Hubo una tercera cita. Siempre hay una tercera cita que persigue
enmendar, desmerecer o dejar en tablas las dos anteriores. En esta ocasión,
quedó junto a la fuente de un frondoso y populoso parque botánico. El
invierno llegaba despacio y el sol lucía tímido pero radiante. La cita era con
Madonna. Marcel esperaba ardientemente que aquella mujer tuviera algún
parecido, aparte del nombre, con la conocida cantante. Las agujas del reloj
habían dejado atrás la hora del encuentro. Nadie apareció por la fuente. Puso
ojos y oídos a la búsqueda de otros hontanares, pero ningún rastro de agua
aparecía en el campo de sus percepciones, sólo parejas paseando, un perro
tirando de un hombre, algunas familias ocupando bancos en la pradera; pero
ninguna otra fuente. Se disponía a marcharse cuando Madonna se echó a sus
brazos. Baja de ahí, Madonna, ordenó una voz, mientras tiraba de la correa
obligando a la perra a sentarse en el suelo. El hombre se disculpó y se
presentó como Fidel. Dakota sintió como si un agujero se estuviera abriendo
en su estómago dispuesto a digerirlo allí mismo. Sin recobrarse aún de la
impresión, Fidel le plantó dos besos en las mejillas, demasiado morosos y
húmedos. Esa vez sí echó a correr con todas sus piernas. Atrás quedaron Fidel
y su perra, ambos con sendos rabos cabizbajos entre las piernas.
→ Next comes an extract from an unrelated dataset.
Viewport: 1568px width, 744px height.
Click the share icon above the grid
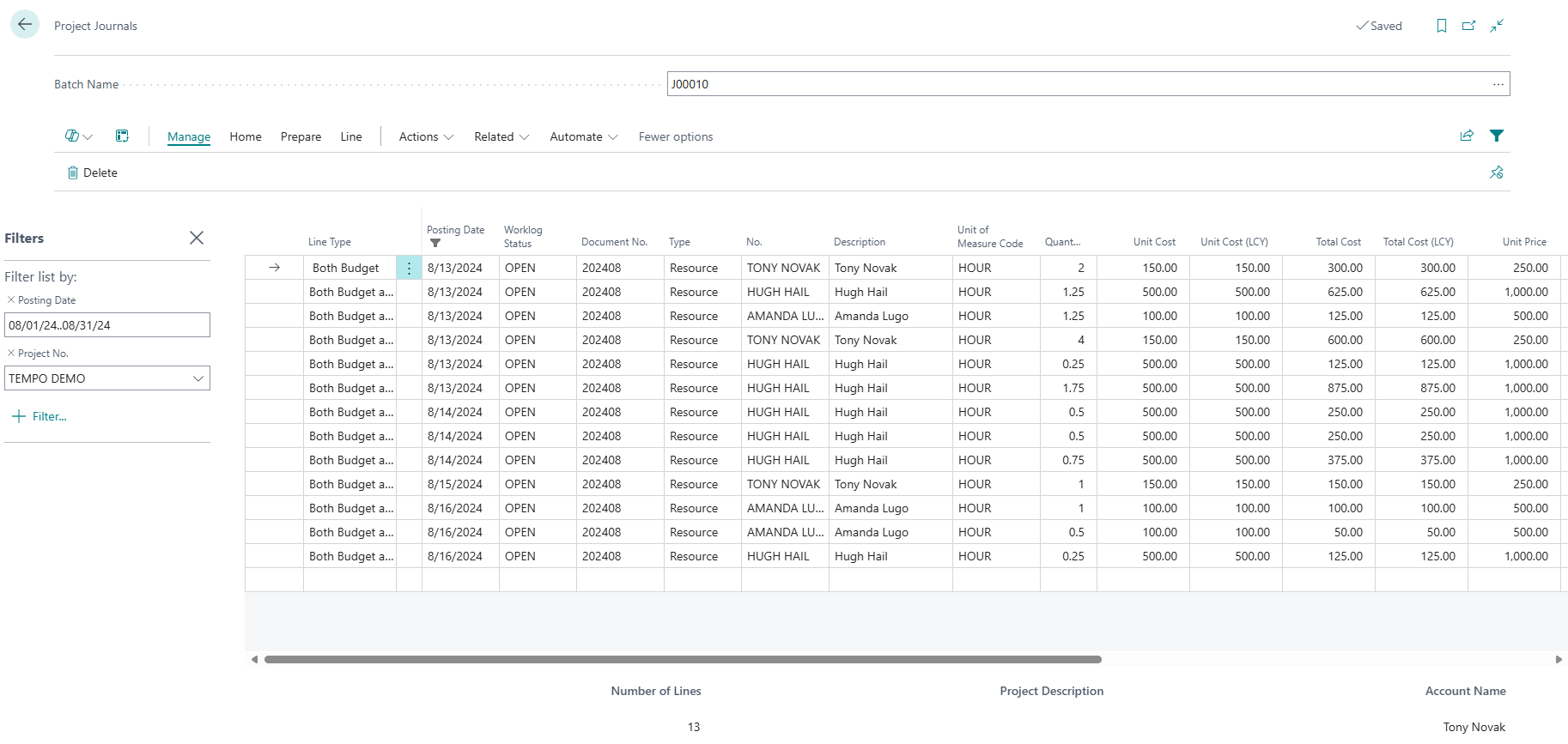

Marcel se vio afectado por las experiencias. Su ánimo quedó marcado de
arañazos, como si hubiera atravesado desnudo una chumbera. La introversión
contagió sus incursiones por la red. De activista compulsivo pasó a mirón
empedernido. En esa actitud anduvo escondido mucho tiempo. Cierto día, una
nueva forera se incorporó a los coloquios. Su nombre era Lectora. Sus
intervenciones se centraban, casi con exclusividad, en verter las impresiones
que le causaban ciertos libros. Leer aquellos contenidos era zambullirse en
arroyos de frías aguas y navegar a cuerpo a través de corrientes cada vez más
caudalosos, hasta desembocar al final de la lectura en un mar calmo. Marcel
comenzó a sentir adicción por aquella desconocida capaz de escribir esas
palabras tan conmovedoras. Lectora se convirtió en una idea impresa en su
frente, que se diluía sólo al dormirse y volvía a aparecer cuando despertaba.
Pero Lectora no escribía con asiduidad, lo hacía cuando terminaba un libro, y
eso no era algo que hiciera a diario. Sin embargo, Marcel buscaba cada hora
su rastro por ese y otros foros, fue una tarea inútil. Exploró el perfil de Lectora
esperando encontrar una dirección de correo. Existiría, sin duda, pero no
estaba accesible. Dakota tomó al fin una decisión, concertaría una cita. Era
una cita pública, pero velada para su obsesionada mente, que sólo pensaba en
Lectora. Suelo frecuentar la alameda que se extiende al pie de la iglesia... si un
día pasas por allí, seguro que nos veremos, dejó escrito en el foro. Fue una cita
oscura, más que una cita ciega, pero Marcel tuvo claro desde los inicios que
había tirado un guante y todos los días pasaba por la alameda, esperando que
aquella mujer que escribía con dedos de seda pasara a recogerlo.
Avanzó el otoño. El viento helado hizo tiritar las hojas en los árboles, que se
dejaban caer buscando el calor del suelo. Ateridas de frío, se arremolinaban
unas contra otras formando olas amarillas que rompían contra los bancos de
la alameda. En esa época del año, los bancos se mostraban abandonados.